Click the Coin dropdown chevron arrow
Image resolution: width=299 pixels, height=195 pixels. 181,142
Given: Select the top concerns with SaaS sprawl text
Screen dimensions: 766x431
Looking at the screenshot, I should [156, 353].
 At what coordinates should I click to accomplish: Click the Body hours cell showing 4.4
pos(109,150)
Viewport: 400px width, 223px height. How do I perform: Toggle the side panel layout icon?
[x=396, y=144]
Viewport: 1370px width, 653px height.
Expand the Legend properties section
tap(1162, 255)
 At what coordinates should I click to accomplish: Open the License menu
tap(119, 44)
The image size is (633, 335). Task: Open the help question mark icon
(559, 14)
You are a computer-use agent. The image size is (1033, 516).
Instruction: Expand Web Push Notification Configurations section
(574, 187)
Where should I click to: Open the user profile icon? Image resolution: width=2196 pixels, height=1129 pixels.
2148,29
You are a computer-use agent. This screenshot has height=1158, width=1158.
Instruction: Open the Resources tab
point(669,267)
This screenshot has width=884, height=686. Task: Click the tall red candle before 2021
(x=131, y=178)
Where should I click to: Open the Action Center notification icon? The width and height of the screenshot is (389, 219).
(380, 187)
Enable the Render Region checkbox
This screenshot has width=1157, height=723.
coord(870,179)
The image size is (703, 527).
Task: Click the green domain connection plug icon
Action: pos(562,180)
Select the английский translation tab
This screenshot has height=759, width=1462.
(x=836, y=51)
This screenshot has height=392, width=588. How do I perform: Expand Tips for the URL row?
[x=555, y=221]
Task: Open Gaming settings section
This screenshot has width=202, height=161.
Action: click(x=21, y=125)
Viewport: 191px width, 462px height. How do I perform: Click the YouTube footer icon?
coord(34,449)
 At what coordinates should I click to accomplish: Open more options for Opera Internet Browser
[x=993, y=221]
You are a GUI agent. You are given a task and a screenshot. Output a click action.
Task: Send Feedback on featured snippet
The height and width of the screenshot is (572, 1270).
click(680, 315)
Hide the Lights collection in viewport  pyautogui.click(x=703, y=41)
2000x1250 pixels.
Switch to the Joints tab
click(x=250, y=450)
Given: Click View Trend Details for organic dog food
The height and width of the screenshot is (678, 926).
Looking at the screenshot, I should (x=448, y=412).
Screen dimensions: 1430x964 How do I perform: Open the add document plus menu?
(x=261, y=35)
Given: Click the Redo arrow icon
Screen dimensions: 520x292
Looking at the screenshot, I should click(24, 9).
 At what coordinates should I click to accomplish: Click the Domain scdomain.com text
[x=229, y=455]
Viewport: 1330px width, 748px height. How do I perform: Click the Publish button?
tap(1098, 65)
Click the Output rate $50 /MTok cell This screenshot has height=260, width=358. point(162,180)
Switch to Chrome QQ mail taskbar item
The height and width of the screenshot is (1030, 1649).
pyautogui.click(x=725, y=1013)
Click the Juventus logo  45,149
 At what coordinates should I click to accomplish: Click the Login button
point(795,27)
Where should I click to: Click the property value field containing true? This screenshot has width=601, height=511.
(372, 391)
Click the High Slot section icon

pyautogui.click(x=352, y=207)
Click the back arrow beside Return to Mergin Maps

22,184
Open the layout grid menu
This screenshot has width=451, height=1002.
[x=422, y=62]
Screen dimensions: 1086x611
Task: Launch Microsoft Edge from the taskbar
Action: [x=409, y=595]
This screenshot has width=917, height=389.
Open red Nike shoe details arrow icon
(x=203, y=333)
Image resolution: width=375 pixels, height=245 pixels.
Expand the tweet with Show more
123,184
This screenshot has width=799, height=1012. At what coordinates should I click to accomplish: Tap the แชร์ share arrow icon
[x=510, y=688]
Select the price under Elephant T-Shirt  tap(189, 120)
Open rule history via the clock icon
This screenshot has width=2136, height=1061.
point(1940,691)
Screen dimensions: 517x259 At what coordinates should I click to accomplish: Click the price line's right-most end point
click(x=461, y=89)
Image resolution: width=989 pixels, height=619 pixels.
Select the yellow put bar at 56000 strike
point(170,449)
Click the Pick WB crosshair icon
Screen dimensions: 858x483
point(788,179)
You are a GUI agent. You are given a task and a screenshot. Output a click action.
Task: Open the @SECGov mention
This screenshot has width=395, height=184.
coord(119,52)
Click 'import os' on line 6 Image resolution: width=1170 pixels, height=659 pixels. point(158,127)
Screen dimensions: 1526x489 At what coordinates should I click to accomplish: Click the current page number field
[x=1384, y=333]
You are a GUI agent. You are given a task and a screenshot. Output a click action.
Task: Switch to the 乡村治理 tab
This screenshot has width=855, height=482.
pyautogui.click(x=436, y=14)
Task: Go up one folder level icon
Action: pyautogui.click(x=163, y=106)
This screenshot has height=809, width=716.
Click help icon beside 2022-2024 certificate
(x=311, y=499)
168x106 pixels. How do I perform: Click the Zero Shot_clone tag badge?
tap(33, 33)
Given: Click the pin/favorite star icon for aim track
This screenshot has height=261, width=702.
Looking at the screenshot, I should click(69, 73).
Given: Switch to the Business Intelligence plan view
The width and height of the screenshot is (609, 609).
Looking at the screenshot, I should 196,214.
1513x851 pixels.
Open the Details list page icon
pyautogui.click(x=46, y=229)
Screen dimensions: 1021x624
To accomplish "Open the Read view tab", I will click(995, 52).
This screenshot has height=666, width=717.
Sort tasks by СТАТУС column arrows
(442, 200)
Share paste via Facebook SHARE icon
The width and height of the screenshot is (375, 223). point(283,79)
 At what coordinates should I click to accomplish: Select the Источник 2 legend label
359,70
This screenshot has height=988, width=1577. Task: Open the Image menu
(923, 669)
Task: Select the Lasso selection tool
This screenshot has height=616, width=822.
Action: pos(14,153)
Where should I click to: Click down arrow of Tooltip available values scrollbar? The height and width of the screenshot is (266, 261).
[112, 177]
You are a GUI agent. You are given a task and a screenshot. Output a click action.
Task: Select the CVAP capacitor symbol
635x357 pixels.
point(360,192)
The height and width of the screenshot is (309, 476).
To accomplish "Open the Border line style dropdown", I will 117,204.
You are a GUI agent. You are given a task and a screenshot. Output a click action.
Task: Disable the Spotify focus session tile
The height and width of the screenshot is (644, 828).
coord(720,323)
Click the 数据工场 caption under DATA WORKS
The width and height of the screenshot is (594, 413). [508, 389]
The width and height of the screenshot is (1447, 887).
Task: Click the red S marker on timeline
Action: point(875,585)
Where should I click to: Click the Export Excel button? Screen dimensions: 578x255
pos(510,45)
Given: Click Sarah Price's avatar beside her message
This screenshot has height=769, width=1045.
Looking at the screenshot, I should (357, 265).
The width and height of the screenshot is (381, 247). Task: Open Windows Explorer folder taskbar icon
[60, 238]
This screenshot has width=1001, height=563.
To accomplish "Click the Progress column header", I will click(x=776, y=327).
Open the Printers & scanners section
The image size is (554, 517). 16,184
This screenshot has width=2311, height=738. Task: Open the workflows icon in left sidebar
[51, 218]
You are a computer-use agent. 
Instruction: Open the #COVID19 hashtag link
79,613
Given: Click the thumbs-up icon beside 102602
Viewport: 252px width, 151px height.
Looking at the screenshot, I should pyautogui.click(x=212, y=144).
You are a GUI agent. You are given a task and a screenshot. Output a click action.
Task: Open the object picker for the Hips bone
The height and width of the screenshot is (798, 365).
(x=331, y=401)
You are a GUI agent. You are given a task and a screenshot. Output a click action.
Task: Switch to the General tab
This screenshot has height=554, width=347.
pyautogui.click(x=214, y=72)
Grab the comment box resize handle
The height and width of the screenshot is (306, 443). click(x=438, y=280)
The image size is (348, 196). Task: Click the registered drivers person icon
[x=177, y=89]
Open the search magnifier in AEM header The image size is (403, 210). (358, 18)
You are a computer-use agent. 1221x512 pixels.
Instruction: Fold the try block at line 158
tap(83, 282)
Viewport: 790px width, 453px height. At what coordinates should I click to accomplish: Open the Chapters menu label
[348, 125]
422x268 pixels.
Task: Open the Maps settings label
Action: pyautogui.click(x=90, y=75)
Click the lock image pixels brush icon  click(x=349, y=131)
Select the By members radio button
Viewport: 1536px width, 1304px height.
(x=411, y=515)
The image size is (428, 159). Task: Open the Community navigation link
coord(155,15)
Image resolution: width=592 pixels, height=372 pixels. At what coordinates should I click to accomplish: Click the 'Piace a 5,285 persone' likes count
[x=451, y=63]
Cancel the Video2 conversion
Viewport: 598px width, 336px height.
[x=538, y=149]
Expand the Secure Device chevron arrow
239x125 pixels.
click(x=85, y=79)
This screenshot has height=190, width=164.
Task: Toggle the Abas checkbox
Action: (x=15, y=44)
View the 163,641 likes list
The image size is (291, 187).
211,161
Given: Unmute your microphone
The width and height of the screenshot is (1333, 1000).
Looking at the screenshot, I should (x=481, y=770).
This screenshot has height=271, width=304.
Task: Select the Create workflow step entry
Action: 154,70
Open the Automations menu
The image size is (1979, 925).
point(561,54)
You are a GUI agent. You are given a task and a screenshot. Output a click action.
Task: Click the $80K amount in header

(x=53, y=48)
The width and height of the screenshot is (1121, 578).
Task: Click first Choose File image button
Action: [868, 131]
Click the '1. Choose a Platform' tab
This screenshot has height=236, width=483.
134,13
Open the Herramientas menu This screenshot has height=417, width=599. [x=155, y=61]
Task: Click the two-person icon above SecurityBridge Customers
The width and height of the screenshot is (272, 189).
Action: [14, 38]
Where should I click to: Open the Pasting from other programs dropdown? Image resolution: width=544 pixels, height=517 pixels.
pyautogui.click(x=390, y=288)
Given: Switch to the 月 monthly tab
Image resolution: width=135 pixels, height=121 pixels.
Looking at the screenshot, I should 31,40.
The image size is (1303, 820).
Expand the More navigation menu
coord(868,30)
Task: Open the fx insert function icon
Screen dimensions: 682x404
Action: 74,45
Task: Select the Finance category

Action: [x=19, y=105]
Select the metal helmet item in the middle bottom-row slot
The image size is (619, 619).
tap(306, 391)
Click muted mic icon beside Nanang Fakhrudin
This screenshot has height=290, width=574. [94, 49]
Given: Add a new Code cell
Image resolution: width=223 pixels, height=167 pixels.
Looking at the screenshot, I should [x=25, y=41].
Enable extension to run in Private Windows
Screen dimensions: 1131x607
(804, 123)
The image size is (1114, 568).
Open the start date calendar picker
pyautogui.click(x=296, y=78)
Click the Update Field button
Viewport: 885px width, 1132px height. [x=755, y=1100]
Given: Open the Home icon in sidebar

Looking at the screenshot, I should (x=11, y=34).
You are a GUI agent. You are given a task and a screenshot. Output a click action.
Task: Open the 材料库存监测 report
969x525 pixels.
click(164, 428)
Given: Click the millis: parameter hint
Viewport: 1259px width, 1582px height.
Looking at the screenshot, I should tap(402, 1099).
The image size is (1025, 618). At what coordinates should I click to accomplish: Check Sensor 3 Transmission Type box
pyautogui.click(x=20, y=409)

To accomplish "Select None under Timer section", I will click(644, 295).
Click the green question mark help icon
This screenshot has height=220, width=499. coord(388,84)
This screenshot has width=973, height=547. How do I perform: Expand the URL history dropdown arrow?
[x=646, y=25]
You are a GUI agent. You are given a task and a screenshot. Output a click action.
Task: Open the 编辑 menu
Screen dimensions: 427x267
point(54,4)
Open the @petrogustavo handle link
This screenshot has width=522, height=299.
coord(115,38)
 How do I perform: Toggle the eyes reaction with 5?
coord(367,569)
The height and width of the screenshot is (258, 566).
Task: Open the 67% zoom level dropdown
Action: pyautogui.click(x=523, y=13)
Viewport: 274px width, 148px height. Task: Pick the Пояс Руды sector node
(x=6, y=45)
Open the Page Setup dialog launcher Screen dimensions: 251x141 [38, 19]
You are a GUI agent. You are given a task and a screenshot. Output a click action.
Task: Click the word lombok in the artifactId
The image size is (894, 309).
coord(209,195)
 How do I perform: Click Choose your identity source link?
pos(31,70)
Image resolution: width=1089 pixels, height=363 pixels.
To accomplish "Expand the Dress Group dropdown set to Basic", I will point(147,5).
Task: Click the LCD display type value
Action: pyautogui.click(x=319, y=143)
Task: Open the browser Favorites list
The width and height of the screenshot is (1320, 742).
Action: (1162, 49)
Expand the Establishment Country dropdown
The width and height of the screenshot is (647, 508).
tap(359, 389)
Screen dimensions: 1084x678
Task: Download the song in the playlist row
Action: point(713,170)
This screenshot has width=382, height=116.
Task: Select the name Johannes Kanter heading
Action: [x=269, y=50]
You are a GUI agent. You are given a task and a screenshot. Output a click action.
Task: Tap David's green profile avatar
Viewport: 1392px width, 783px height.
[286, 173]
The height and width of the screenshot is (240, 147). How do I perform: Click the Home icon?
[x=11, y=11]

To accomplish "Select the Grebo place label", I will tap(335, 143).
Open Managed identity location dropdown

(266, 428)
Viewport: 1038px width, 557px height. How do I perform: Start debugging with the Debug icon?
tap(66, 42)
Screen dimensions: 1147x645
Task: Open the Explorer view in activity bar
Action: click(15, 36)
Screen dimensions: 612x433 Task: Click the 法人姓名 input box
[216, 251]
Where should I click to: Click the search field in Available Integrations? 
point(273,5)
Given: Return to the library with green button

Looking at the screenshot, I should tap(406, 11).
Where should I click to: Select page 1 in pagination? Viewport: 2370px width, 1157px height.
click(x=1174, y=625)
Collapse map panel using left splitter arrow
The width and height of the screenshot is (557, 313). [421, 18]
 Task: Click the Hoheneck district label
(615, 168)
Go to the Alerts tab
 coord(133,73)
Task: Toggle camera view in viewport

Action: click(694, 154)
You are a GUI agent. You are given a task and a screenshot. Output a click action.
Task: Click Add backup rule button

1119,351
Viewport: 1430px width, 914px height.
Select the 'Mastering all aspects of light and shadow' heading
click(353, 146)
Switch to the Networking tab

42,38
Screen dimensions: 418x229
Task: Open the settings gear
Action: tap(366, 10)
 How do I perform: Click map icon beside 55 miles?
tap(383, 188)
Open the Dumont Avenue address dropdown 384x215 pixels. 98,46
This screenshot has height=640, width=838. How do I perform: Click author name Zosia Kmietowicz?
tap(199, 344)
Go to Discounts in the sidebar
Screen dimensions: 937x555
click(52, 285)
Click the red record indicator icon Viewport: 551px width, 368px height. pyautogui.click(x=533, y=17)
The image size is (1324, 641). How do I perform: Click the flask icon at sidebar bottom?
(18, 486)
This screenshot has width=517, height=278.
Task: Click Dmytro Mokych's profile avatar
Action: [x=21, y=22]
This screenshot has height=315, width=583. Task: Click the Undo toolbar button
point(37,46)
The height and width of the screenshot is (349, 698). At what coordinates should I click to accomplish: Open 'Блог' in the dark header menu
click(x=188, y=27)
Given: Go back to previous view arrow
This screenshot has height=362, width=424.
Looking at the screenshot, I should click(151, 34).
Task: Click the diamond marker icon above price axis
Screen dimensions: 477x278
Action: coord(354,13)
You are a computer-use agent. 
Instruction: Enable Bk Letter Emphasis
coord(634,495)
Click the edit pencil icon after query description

*-*-*

Instructions for the task
Retype everything in the data from the line containing "Screen dimensions: 1430x964" down to the line containing "pyautogui.click(x=352, y=207)", keeping every character as it is.

Solution to this problem
Screen dimensions: 1430x964 How do I perform: Open the add document plus menu?
(x=261, y=35)
Given: Click the Redo arrow icon
Screen dimensions: 520x292
Looking at the screenshot, I should click(24, 9).
 At what coordinates should I click to accomplish: Click the Domain scdomain.com text
[x=229, y=455]
Viewport: 1330px width, 748px height. How do I perform: Click the Publish button?
tap(1098, 65)
Click the Output rate $50 /MTok cell This screenshot has height=260, width=358. point(162,180)
Switch to Chrome QQ mail taskbar item
The height and width of the screenshot is (1030, 1649).
pyautogui.click(x=725, y=1013)
Click the Juventus logo  45,149
 At what coordinates should I click to accomplish: Click the Login button
point(795,27)
Where should I click to: Click the property value field containing true? This screenshot has width=601, height=511.
(372, 391)
Click the High Slot section icon

pyautogui.click(x=352, y=207)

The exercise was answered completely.